=== Section Start ===

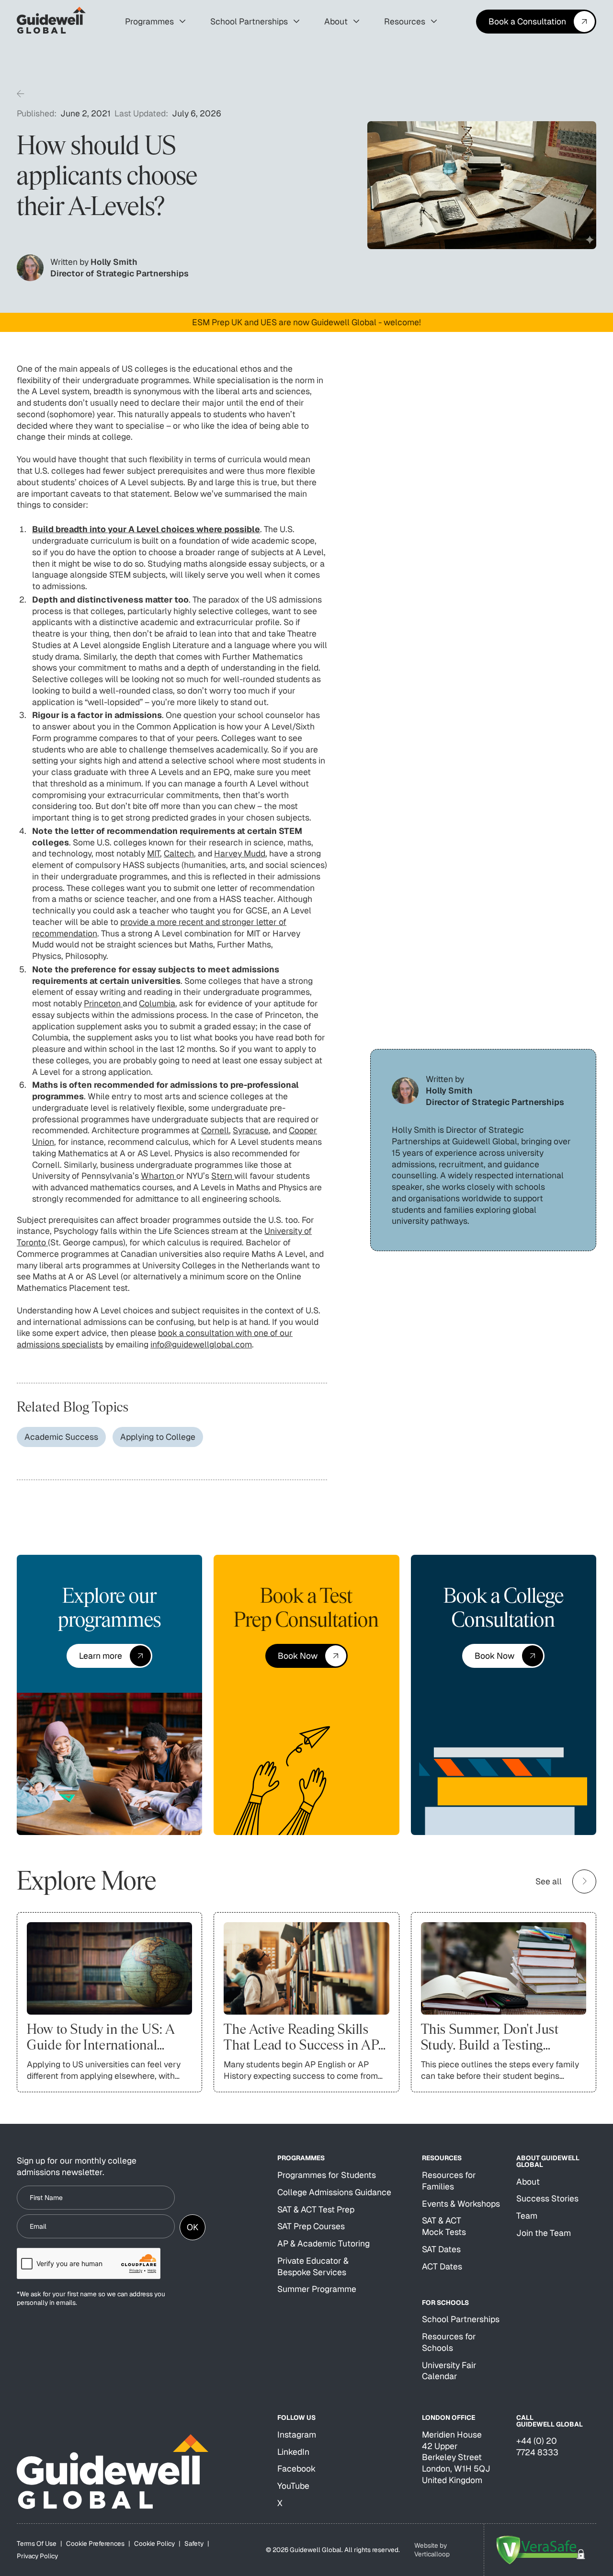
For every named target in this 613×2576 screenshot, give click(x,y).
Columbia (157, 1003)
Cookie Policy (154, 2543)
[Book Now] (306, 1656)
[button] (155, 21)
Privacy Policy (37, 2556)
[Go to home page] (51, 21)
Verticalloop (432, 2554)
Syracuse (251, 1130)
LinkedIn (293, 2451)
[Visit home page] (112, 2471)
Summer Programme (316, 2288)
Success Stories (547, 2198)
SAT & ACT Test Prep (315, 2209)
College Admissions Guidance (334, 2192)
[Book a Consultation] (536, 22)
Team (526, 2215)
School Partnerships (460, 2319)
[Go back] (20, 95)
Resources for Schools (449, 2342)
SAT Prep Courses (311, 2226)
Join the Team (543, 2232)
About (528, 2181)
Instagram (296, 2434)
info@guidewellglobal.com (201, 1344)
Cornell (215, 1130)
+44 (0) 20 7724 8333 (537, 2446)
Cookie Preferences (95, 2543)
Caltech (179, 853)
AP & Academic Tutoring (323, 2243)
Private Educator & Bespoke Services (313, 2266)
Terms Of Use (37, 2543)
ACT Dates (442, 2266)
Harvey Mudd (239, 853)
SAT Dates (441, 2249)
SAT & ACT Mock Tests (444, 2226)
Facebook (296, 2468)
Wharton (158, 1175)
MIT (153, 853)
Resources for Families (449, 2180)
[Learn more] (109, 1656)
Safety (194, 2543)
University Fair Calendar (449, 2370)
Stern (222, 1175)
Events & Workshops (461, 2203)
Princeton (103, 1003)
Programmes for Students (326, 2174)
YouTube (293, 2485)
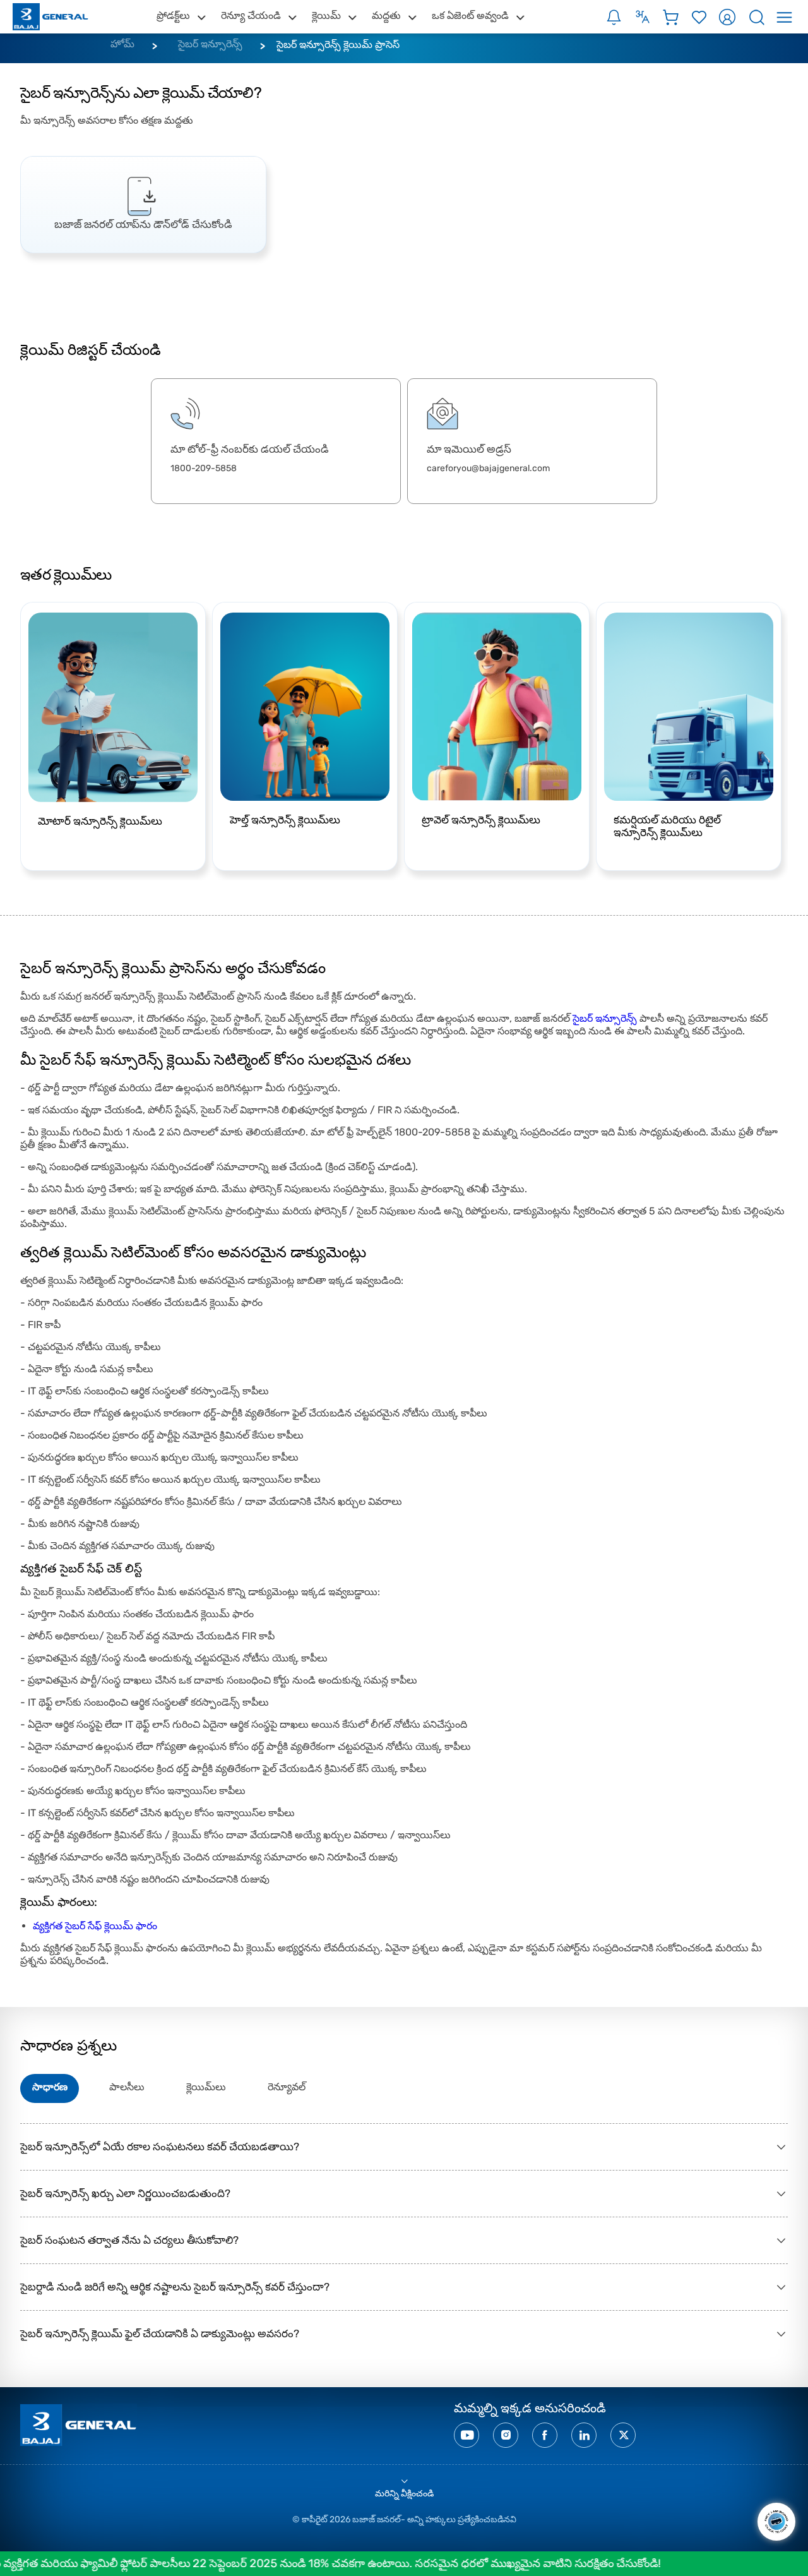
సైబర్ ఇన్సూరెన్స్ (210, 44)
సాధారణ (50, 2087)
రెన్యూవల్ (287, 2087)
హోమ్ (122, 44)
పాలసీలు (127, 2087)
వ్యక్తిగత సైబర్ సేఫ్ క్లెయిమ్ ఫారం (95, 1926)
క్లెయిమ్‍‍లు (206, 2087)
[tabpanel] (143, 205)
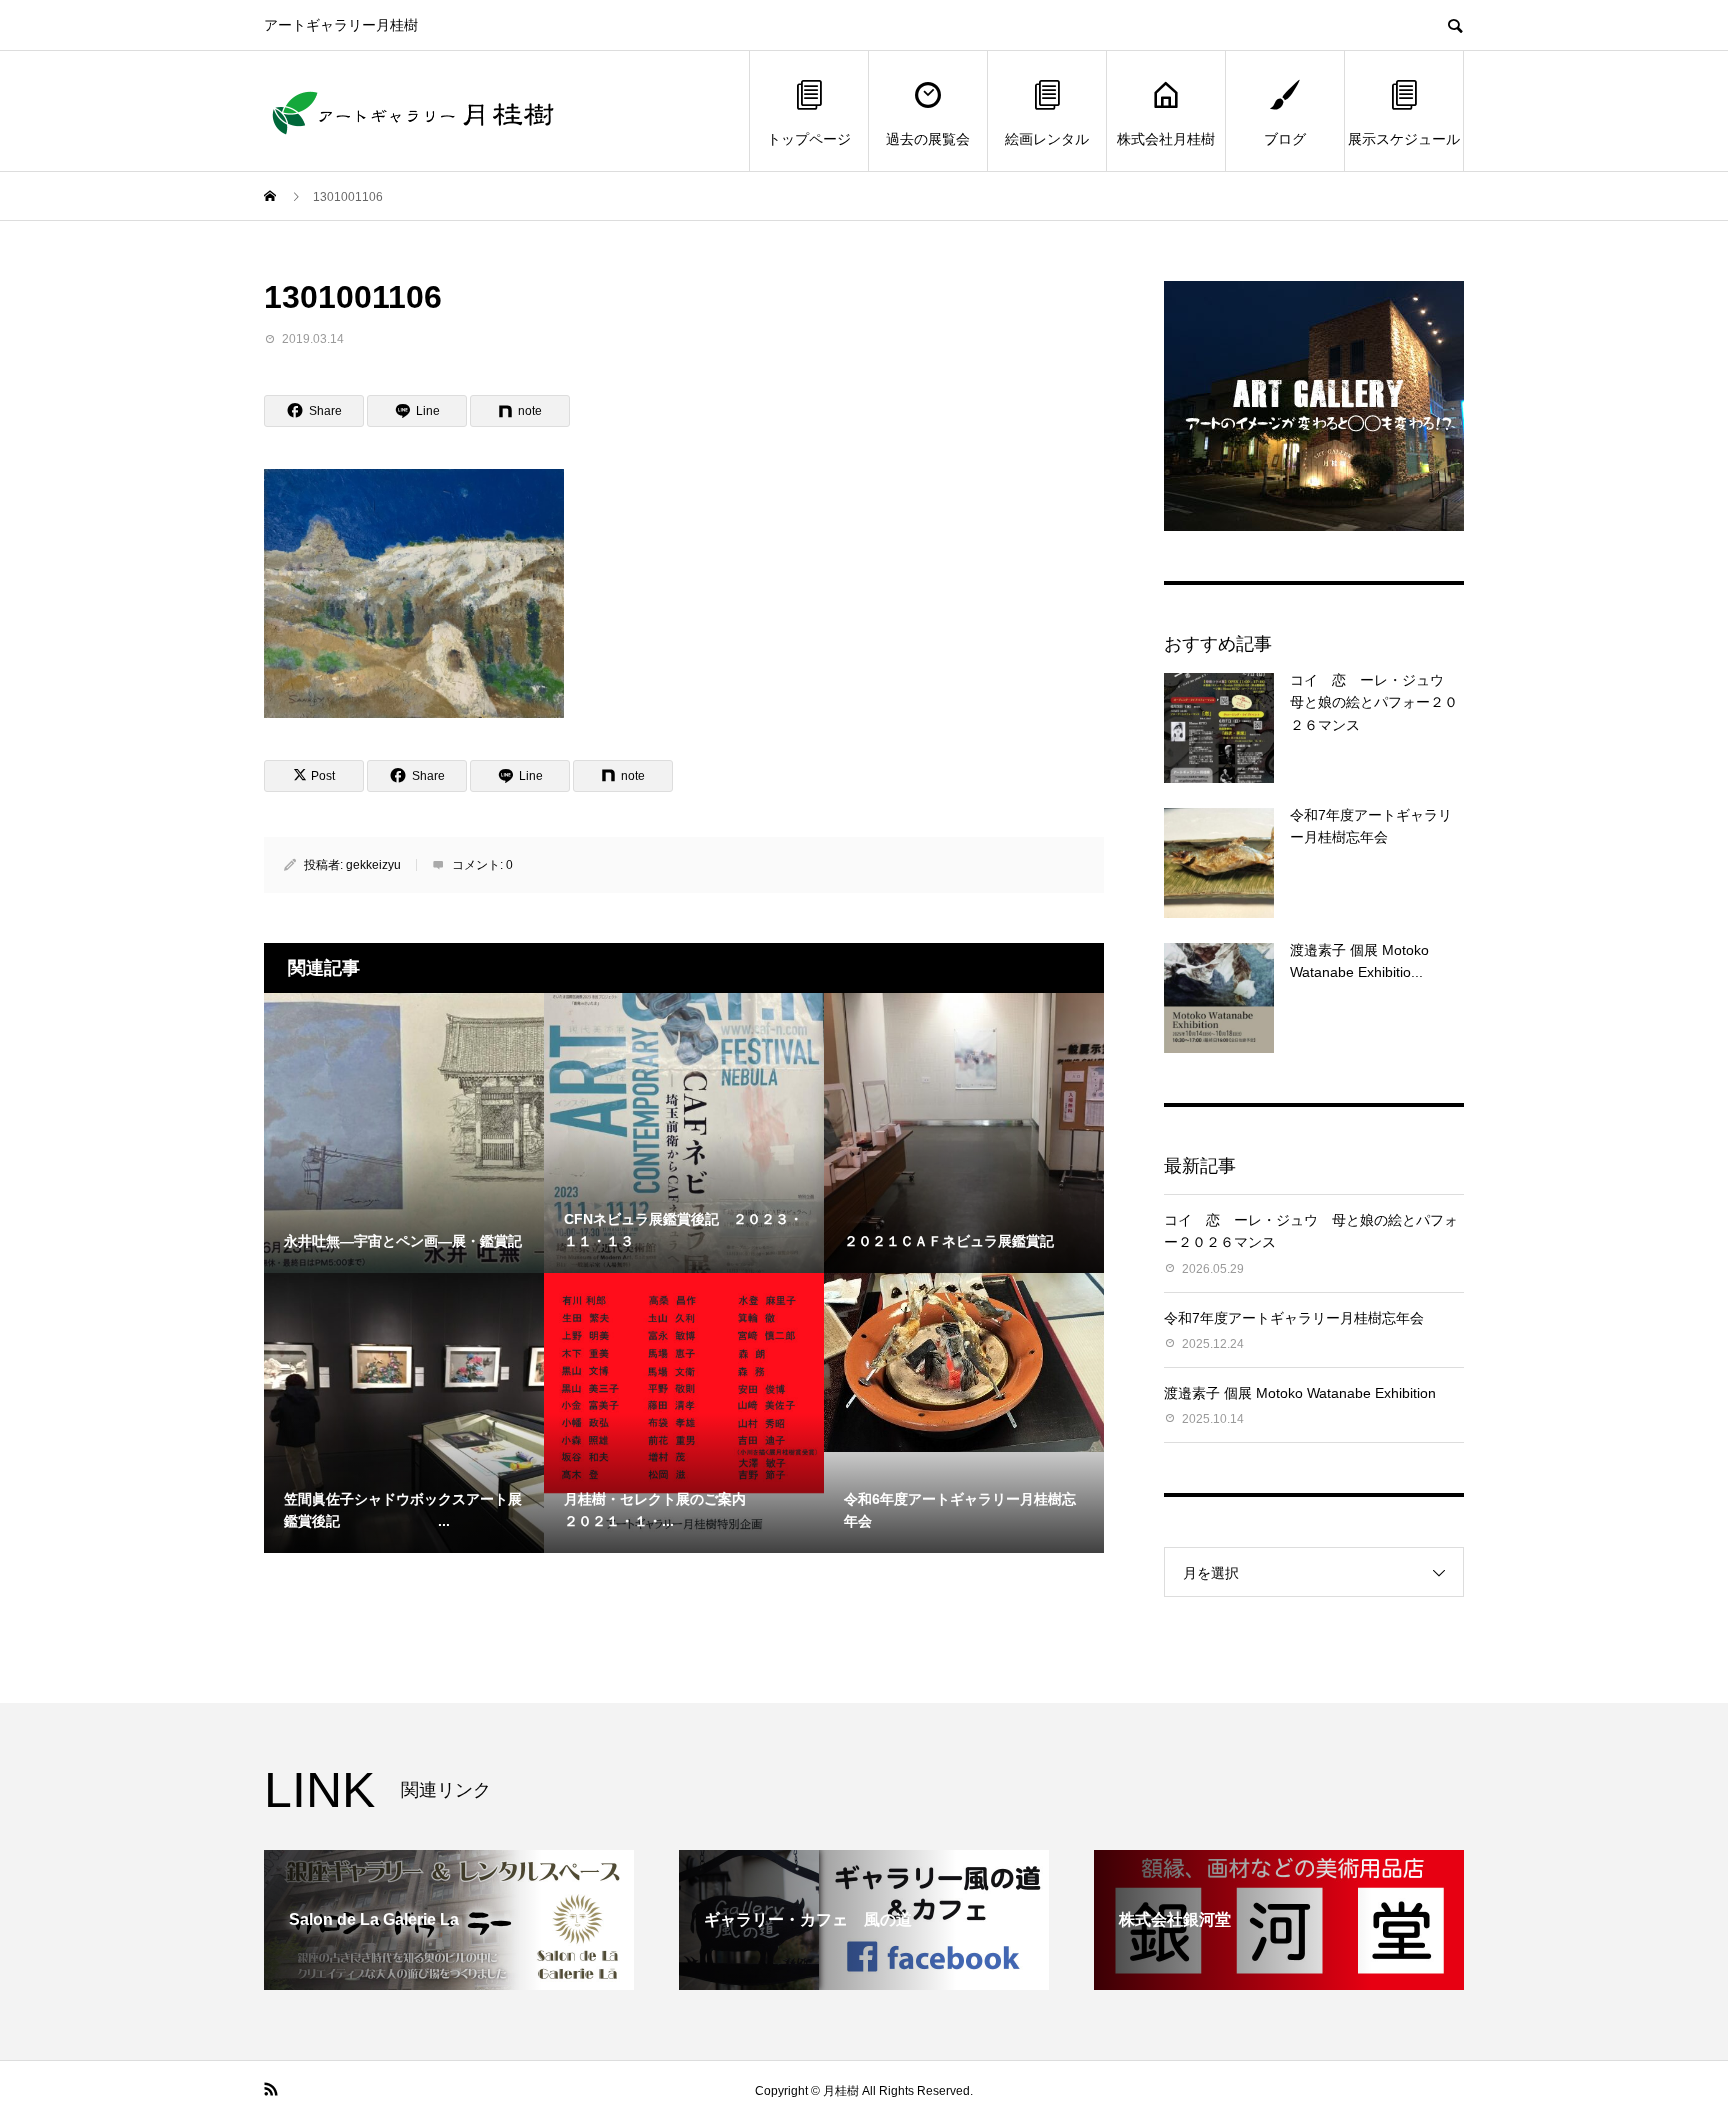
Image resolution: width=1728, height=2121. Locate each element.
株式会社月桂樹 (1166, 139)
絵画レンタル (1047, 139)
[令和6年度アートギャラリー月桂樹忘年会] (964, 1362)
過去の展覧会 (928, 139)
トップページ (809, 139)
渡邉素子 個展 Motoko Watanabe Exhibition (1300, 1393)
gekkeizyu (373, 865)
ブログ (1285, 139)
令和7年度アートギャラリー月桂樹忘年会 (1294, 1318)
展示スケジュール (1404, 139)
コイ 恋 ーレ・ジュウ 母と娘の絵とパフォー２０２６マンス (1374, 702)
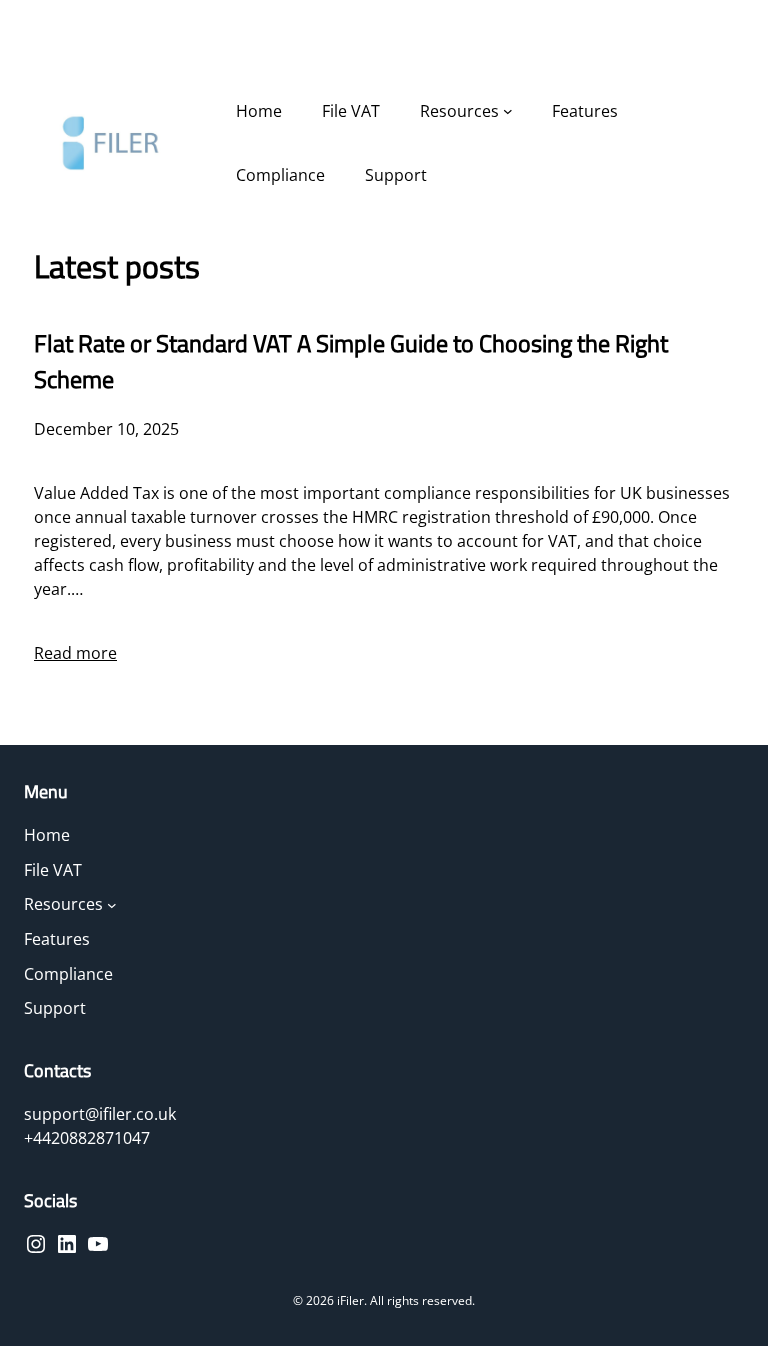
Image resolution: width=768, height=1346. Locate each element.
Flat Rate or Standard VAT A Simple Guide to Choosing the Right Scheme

=== Section End ===

• **PROBLEM TO SOLVE**: If a line above contains the word "resolution", list it.

• **ANSWER SECTION**:
Image resolution: width=1728, height=2121. Locate each element.
Image resolution: width=768, height=1346. Locate each element.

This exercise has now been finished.